1918’de, İspanyol gribi bir sürü Güney Amerika yerlisinin canını alınca, “ölümcül salyasını Dünya’ya akıtan” bir Güneş tutulması sorumlu tutulur bundan.
Babil’de, Ay’ın değişkenliğine dikkat edilmelidir. Çünkü büyüyen, küçülen, yok olup yeniden doğan Ay evrimin ve gelip geçiciliğin simgesidir. Her yeniay gökcisminin uykusu olarak değerlendirilirken, tutulmalardan kesin ölüm tehlikesi taşıdıkları için başka türlü korkulur. Uğursuzlukların önüne geçmek için, tutulmaların gerçekleştiği aylara göre, kimi zaman kralı çam terebentinle yıkayıp bedenini mür yağıyla kaplamak, kimi zaman da onu bir kapının arkasına yatırıp yağmur suyuyla ıslatmak, sonra da kralı yaşlı bir kadını öpmek üzere bir şölen giysisiyle giydirmek gerekir.
Eskiden akanyıldızların (kayan yıldızların) ruhlarla ilişkili olduğuna ya da ruhun bir sureti olduğuna, kaymalarının birinin ölümüne ya da ölülerin durumunda bir değişikliğe işaret ettiğine inanılmıştır.
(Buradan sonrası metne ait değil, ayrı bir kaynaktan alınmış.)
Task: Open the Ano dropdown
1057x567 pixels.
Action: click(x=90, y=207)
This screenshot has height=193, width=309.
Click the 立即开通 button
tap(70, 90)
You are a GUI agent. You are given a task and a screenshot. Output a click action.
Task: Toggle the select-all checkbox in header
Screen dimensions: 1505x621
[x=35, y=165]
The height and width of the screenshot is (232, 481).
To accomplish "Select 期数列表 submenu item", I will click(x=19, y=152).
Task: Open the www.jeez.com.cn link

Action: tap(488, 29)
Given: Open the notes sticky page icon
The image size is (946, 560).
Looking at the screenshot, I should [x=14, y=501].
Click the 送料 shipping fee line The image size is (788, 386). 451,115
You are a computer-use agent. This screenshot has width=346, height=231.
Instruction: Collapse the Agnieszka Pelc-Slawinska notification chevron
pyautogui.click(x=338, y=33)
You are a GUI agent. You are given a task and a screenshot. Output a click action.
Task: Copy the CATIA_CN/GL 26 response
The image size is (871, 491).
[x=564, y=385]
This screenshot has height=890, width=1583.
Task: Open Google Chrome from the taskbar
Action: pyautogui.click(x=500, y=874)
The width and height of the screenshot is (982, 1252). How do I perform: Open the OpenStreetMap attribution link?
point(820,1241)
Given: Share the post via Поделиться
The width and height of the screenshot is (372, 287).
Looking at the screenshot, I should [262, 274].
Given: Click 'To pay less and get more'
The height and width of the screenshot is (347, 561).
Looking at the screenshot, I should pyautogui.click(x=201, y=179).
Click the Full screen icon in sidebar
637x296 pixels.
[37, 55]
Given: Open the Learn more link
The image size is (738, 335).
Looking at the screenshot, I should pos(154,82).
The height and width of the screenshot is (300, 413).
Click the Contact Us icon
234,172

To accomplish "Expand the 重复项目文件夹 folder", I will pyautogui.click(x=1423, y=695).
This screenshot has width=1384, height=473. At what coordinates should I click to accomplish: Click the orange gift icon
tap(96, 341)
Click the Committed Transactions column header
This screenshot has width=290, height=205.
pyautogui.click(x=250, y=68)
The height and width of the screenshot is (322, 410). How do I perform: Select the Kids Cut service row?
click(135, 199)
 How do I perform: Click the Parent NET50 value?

İran metni Yaşt’ta, Ay’ın ısısıyla büyür bitkiler, denir. Brezilya’daki bazı kabileler için, Ay otların anasıdır. Eski Çin’de, Ay’ın üstünde otların bittiğine inanılır. Birçok bölgede, köylüler bugün bile yeniayda ekim yaparlar, böylece ekinin Ay diskiyle uyum içinde büyümesini güvence altına alırlar; buna karşılık, ağaçları budama ve sebze toplama işini Ay küçülürken yapmayı yeğlerler, bunu yaparken kuşkusuz Ay büyürken canlı bir organizmayı koparıp kozmik ritmi bozmaktan çekinirler.